*TASK A*
In the TCP thread below, reproduce the passage from "Alternately, you could" up to and including "implementation decisions involved.", swapping "Telnet" for "Rlogin".

*TEXT BLOCK*
[start]

Speculating in the absence of enough data....

Craig

jas@proteon.com (John A. Shriver) (08/29/89)

Two possibilities:

1.  One of the host TCP implementations is hyper-sensitive to small
changes in the round trip time.  There will be an increase in
end-to-end delay passing through the router.  This could affect
various congestion control algorithms in the hosts (like the Nagle
algorithm). 

2.  Someone is dropping a packet.  It could be that the router is not
keeping up, or it could be that the router is sending faster than one
of the hosts can receive.  Many Ethernet interfaces have subtle "deaf
time" problems.

You might want to look at the TCP, IP, and device stats on the two
machines.  Unfortunately, until 4.3tahoe (?), the TCP stats were not
very detailed.

Alternately, you could use a Sniffer (or the like), and interpret the
TCP packets to see what's happening.

barns@GATEWAY.MITRE.ORG (08/29/89)

It could be many things, and the way to find out for sure is to look
at the packets.  However, here is an example of a possible candidate.
Telnet is an especially difficult protocol to analyze in terms of
theoretical packet behavior.  Neither end is exactly sure when it 
ought to send next, so there are implementation decisions involved.
The decisions found in BSD-flavored code (and many others) tend to
induce a dependency on round-trip time.  If the timing works out
favorably, you will have echoes and acknowledgements and window
updates traveling together.  If it works out less favorably, there
will be extra packets carrying "naked ACKs" and possibly also
window updates.  By going through a router, you increase the RTT by
some amount.  This may increase the chance that the TCP will feel
the need to send an ACK for an incoming segment before the echo or
other output is ready to go back.

Many other things affect packetization, such as Nagle algorithm,
need for retransmission, all the parameters that affect retransmission
(since they indirectly determine what will go in the packets),
context or task switching behavior of the OS, etc.  I've done a few 
limited paper vs. reality studies on what makes packets and find that 
there are so many (nonlinear) factors that even if you know quite a 
lot about the underlying factors, there are likely to be yet more 
factors that you didn't know about.  To summarize, real systems have
a lot of timing-related properties, and the TCP (and perhaps its higher
layer) both contribute to and are affected by them.  These influences 
show up more with irregular flows of small data chunks than with regular 
data flows of big data chunks.

I also feel that the Nagle algorithm is too blunt an instrument to
handle such flows nicely in certain sub-congested regimes, but I
don't think that is what is biting here.

Bill Barns / MITRE-Washington / barns@gateway.mitre.org

stev@VAX.FTP.COM (08/29/89)

some people (us included), send smaller packets when sending traffic 
across networks. this is to avoid the routers fragmenting packets.


this is considered a good thing. the over head is more when you are
going through a fast router between fast networks, but you end up
winning more when you consider more networks and more heavily loaded 
routers.


stev knowles
ftp software
stev@ftp.com

[end]

*INPUT MATERIAL*
[start]

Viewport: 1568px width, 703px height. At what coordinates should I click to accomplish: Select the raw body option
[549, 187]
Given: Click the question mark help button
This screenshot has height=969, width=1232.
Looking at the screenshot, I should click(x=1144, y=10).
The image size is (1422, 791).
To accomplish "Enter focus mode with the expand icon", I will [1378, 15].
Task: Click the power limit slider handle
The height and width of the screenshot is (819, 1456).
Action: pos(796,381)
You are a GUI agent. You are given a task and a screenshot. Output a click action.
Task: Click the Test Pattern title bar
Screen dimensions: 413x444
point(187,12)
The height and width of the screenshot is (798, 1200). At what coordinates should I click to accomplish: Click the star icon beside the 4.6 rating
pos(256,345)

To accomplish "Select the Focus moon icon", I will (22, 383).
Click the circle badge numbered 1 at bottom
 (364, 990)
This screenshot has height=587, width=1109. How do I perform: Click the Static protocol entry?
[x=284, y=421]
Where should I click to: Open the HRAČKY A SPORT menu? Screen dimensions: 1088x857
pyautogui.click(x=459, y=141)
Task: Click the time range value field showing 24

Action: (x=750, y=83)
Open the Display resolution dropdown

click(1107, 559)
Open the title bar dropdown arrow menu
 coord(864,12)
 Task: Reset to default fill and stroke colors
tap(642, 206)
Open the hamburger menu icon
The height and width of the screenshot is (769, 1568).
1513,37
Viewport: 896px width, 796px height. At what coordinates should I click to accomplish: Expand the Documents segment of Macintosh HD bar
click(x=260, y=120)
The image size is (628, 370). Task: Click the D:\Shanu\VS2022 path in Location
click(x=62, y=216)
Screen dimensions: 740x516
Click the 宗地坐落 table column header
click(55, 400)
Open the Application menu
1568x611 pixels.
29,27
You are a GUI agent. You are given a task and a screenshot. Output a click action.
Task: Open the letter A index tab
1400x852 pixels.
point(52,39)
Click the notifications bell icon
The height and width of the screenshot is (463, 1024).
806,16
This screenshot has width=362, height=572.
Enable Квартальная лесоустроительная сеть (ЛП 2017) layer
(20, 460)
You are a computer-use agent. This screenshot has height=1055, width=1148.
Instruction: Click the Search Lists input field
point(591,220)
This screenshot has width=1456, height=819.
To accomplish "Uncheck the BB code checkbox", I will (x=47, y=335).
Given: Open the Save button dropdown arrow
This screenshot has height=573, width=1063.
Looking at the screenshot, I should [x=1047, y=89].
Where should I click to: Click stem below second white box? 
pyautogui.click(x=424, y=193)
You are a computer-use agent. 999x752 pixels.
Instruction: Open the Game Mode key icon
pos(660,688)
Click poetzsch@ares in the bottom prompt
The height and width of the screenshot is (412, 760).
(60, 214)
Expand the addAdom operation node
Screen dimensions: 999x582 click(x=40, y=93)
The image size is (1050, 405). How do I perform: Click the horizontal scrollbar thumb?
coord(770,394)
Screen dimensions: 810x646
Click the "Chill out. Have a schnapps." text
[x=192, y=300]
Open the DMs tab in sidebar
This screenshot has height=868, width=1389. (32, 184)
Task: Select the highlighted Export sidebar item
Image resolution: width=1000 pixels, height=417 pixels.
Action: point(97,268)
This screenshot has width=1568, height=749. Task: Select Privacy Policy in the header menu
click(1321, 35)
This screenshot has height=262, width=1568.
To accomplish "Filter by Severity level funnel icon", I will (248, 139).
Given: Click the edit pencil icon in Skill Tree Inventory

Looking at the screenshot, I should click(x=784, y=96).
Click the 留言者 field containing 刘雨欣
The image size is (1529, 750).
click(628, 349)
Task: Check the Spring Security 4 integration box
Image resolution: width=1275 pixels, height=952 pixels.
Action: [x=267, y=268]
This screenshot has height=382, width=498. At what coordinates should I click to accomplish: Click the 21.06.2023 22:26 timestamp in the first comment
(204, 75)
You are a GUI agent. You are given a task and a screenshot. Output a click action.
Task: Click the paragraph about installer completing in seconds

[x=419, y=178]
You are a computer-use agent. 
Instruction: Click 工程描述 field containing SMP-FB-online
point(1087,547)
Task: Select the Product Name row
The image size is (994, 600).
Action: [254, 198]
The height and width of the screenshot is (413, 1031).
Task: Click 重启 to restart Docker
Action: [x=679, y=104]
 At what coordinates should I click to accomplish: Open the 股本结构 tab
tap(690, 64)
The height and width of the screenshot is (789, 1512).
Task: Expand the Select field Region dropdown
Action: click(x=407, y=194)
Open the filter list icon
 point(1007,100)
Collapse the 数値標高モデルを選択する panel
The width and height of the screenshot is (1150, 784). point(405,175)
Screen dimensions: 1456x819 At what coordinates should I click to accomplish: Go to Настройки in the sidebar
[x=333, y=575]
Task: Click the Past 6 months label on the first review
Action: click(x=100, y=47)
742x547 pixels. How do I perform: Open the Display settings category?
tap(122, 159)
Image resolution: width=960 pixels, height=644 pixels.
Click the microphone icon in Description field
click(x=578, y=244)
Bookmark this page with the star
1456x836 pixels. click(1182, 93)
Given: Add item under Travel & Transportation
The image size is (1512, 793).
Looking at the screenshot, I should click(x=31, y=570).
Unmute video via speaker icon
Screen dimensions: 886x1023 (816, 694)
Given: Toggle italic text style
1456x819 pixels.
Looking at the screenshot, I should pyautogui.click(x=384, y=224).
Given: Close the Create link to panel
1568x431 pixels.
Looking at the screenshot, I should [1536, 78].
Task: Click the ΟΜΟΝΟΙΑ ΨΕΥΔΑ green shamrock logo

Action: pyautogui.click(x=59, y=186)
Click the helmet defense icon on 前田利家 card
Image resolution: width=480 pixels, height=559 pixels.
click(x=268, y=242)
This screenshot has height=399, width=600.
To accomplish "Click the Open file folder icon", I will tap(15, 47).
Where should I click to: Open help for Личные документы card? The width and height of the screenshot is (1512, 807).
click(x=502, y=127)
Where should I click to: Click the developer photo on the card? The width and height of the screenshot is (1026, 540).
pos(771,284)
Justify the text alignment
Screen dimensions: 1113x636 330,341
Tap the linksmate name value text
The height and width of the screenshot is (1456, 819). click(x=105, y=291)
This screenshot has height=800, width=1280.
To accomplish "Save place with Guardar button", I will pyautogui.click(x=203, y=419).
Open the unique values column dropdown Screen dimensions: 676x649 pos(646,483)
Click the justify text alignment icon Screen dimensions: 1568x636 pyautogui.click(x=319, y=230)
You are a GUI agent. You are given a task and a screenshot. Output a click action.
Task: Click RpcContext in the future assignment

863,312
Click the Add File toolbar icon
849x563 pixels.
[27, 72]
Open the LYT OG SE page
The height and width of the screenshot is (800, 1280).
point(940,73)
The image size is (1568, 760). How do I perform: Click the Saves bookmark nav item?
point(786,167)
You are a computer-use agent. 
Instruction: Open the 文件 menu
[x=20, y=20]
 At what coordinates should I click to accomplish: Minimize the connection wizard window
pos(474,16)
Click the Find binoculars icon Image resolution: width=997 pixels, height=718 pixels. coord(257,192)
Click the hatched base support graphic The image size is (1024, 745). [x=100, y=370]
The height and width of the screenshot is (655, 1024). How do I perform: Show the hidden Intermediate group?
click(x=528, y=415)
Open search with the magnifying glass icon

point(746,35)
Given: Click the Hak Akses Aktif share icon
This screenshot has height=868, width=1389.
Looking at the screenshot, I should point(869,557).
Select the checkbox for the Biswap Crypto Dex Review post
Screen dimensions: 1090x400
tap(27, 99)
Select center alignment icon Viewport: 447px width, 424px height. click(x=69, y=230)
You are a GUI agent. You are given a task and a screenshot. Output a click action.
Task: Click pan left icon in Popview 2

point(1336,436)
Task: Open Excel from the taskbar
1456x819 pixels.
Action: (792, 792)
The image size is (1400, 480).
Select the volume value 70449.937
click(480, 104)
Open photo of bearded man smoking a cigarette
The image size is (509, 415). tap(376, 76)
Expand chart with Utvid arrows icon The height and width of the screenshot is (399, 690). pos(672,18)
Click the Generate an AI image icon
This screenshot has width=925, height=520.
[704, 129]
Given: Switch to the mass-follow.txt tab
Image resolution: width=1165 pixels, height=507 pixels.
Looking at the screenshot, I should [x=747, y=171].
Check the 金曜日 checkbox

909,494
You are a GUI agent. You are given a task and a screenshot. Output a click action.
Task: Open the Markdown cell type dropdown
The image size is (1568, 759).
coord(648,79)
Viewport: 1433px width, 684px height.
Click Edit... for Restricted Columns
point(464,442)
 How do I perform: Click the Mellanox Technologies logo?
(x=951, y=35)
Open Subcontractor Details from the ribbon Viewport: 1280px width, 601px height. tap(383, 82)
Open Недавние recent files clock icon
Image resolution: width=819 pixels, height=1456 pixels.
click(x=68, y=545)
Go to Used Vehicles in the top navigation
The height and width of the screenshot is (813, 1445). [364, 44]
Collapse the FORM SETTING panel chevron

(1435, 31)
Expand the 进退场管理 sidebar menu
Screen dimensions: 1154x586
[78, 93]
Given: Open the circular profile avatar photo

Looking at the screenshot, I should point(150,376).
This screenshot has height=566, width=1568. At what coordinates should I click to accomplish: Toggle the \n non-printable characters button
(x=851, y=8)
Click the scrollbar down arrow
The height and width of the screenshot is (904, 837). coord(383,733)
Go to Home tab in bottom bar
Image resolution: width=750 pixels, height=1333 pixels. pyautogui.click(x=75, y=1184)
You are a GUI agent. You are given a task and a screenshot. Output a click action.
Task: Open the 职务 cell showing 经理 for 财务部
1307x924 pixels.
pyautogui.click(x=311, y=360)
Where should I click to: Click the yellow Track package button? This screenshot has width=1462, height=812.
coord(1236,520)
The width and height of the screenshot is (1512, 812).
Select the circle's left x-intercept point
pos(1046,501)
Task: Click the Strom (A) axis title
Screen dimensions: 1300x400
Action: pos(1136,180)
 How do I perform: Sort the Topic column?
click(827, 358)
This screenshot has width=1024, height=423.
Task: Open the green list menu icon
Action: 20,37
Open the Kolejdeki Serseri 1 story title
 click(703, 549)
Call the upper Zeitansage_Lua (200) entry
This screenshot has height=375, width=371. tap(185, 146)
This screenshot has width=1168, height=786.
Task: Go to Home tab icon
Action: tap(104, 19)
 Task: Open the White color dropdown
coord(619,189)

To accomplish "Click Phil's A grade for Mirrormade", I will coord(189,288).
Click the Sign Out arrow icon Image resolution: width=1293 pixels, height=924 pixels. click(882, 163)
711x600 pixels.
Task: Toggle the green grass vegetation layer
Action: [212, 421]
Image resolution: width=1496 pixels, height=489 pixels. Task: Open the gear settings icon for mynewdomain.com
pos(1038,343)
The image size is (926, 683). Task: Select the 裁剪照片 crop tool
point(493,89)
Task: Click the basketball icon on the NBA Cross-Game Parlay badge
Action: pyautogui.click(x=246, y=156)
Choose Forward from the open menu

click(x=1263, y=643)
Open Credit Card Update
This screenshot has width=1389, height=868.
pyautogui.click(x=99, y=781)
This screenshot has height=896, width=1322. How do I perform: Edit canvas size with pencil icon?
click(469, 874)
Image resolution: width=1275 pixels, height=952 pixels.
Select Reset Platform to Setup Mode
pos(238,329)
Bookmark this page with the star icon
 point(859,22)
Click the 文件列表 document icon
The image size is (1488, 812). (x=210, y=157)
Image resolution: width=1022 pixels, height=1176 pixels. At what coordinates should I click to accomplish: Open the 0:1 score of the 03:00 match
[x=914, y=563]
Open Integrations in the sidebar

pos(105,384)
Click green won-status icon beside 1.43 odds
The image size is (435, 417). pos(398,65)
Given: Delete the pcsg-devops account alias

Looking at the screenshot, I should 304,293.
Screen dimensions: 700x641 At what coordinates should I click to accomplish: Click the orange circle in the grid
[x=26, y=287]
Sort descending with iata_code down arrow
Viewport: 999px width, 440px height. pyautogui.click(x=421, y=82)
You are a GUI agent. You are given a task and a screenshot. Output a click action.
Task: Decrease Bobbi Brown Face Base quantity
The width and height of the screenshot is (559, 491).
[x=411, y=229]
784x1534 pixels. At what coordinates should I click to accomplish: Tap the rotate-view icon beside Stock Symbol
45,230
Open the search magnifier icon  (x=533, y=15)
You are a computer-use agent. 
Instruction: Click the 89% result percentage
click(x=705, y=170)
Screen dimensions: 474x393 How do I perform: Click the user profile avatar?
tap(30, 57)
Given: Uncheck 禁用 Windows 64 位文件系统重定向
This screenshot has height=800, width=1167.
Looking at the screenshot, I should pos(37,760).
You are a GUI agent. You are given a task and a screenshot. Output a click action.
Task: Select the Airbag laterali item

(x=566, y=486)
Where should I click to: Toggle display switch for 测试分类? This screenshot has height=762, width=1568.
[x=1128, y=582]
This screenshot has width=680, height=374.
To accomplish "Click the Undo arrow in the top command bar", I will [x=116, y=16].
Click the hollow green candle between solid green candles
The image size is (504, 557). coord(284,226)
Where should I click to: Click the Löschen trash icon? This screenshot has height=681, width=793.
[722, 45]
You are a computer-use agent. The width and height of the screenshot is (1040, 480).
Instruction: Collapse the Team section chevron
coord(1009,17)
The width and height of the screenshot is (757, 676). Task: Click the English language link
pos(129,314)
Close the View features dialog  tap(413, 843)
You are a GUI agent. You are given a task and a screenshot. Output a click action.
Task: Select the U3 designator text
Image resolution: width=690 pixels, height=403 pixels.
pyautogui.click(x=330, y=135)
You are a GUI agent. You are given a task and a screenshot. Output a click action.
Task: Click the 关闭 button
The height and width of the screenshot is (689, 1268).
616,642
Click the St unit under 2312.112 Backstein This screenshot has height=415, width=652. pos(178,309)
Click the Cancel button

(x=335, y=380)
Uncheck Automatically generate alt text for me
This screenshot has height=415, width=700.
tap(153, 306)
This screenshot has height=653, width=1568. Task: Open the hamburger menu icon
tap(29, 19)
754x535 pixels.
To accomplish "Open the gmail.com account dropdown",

[end]

*TASK B*
Return the lines of the listing above, from the line with "This screenshot has height=800, width=1280." up to and including the line with "Click the Find", exactly as they appear there.

*OUTPUT A*
Alternately, you could use a Sniffer (or the like), and interpret the
TCP packets to see what's happening.

barns@GATEWAY.MITRE.ORG (08/29/89)

It could be many things, and the way to find out for sure is to look
at the packets.  However, here is an example of a possible candidate.
Rlogin is an especially difficult protocol to analyze in terms of
theoretical packet behavior.  Neither end is exactly sure when it 
ought to send next, so there are implementation decisions involved.

*OUTPUT B*
This screenshot has height=800, width=1280.
To accomplish "Save place with Guardar button", I will pyautogui.click(x=203, y=419).
Open the unique values column dropdown Screen dimensions: 676x649 pos(646,483)
Click the justify text alignment icon Screen dimensions: 1568x636 pyautogui.click(x=319, y=230)
You are a GUI agent. You are given a task and a screenshot. Output a click action.
Task: Click RpcContext in the future assignment

863,312
Click the Add File toolbar icon
849x563 pixels.
[27, 72]
Open the LYT OG SE page
The height and width of the screenshot is (800, 1280).
point(940,73)
The image size is (1568, 760). How do I perform: Click the Saves bookmark nav item?
point(786,167)
You are a computer-use agent. 
Instruction: Open the 文件 menu
[x=20, y=20]
 At what coordinates should I click to accomplish: Minimize the connection wizard window
pos(474,16)
Click the Find binoculars icon Image resolution: width=997 pixels, height=718 pixels. coord(257,192)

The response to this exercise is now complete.